Re: The impossibility of backwards time travel
Posted: Sun May 19, 2019 11:07 pm
by BridgeConsoleMasher
Yeah but the more things change the more they stay the same. So it kinda works under that principle.
Re: The impossibility of backwards time travel
Posted: Mon May 20, 2019 8:33 am
by Darth Wedgius
clearspira wrote: ↑Sun May 19, 2019 10:49 pm
Darth Wedgius wrote: ↑Sun May 19, 2019 5:58 pm
Relativity can lead to
closed timelike curves (going back to your starting point in space
and time) in certain circumstances. I think most physicists consider that something that a successor to general relativity should clean up more than an indication that backward-in-time travel is possible.
The
Novikov self-consistency principle might allow time travel without paradoxes. If contradictory timelines are impossible, otherwise extraordinarily unlikely things will happen instead. Try to shoot your grandfather in the head and the gun will jam. Prevent it from jamming and the bullet will miss. Ensure it doesn't miss and the bullet will tunnel harmlessly through his head. Ensure that doesn't happen, and you'll get an embolism right before you pull the trigger.

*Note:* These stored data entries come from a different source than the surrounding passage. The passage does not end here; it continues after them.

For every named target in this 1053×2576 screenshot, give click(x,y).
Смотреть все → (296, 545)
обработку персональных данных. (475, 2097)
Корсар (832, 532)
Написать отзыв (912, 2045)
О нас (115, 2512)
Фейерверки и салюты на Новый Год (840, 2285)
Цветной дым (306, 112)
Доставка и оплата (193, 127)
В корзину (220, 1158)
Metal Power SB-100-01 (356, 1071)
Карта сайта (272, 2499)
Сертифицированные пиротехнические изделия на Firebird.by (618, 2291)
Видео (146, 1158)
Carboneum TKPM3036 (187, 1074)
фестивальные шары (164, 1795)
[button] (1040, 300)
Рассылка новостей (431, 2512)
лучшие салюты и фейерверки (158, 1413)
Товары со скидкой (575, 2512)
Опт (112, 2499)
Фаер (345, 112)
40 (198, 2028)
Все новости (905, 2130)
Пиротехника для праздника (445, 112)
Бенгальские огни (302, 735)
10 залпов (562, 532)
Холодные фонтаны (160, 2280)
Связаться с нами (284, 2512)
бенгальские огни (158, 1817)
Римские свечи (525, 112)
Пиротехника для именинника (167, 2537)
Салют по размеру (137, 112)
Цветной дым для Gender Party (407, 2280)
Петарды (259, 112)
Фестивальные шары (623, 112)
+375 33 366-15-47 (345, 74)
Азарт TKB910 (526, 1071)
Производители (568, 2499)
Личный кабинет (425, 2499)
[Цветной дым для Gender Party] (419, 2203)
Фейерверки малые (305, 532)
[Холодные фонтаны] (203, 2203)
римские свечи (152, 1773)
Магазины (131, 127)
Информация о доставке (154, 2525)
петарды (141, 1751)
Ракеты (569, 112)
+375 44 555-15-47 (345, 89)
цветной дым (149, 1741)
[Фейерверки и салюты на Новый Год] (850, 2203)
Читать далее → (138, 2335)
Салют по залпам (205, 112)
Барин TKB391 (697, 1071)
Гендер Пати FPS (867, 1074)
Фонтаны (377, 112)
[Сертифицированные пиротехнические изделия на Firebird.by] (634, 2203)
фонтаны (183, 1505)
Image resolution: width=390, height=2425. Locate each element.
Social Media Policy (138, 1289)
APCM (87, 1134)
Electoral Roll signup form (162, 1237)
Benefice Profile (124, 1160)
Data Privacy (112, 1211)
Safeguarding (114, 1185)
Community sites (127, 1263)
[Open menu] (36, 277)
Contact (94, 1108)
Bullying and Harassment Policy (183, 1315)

That second idea sounds too much like God for my liking. Nature just is not as intelligent as that.
I think it borrows from the sum over histories concept where any object moving can have multiple possible worldlines, and extends it by saying that inconsistent worldlines are impossible. That leaves the idea that any other worldlines, no matter how unlikely, must be used. Quantum mechanics gets into weird things that looks like somebody (or Somebody) is playing tricks on us as it is. That's as far as I'll go because if I think too hard on quantum mechanics I'll use up all my brain before the work week starts.